Is it that these Big Concerns don't stir the hearts of the electorate because they don't win votes? Or maybe (God forbid!) they don't greatly stir the hearts of most of our politicians either? In a famous poem 'The Second Coming', W. B. Yeats warned that 'the best lack all conviction'. But we shouldn't lay this indictment only at the doors of politicians. Our leaders mirror the conviction, or lack of it, that we ourselves demonstrate. If we're casual or indifferent in politics, we're going to get a politics that is itself casual and indifferent to so much that ought to matter intensely in the world we find ourselves living in. It worries me that this doesn't seem to be featuring in the election debates I've overheard so far.
It's not that domestic issues don't matter. It's right that we are clear about what our elected representatives would do with the economy, taxation, immigration, education and the NHS. But it's hard not to suspect that self-interest isn't colouring the way we're all talking about them, candidates and electorate alike: what's in it for me?
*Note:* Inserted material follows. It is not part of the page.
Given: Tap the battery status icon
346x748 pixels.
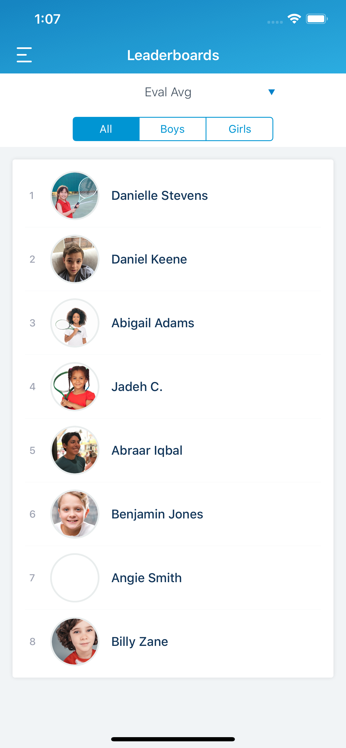Looking at the screenshot, I should 317,19.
In TV interviews with 'ordinary' voters, very few seem to have anything to say about global concerns, a politics of care, social justice and the common good. Are journalists not pressing these bigger questions hard enough, I wonder? I'm chairing the hustings in Durham next week. I happened to meet one of the constituency candidates recently and warned that if no one else voiced these questions from the floor, I would be.
A few weeks ago the House of Bishops' published an admirable pastoral letter. We could all do worse than read it once more a fortnight before we cast our vote. Contrary to what some sectors of the press were saying when it was issued, it doesn't tell us to vote this way or that. What it does is to highlight the things we should all care passionately about if we see ourselves as citizens participating in a democracy. It challenges us about where our values lie. It proposes how we might bring Christian insights to bear upon the electoral choices we must make. It asks where God might be in our common life as a human family, a nation, a society.
The letter echoes something that G. K. Chesterton once said. He remarked that the trouble with British elections was not that the whole electorate couldn't be bothered to turn out and vote. It was that the whole elector didn't either. He meant that even if we cast our vote, we may only do it half-heartedly, like Yeats' 'lacking all conviction' Perhaps if we are honest, we don't care too much about its outcome or reckon it can change anything.
But voting is like prayer. What matters as much as the act itself is what we do next so that it makes a real difference. This is how people of faith should believe in the election, and take part in it: with all of our heads and all of our hearts. And yes, definitely: with every prayer we can muster.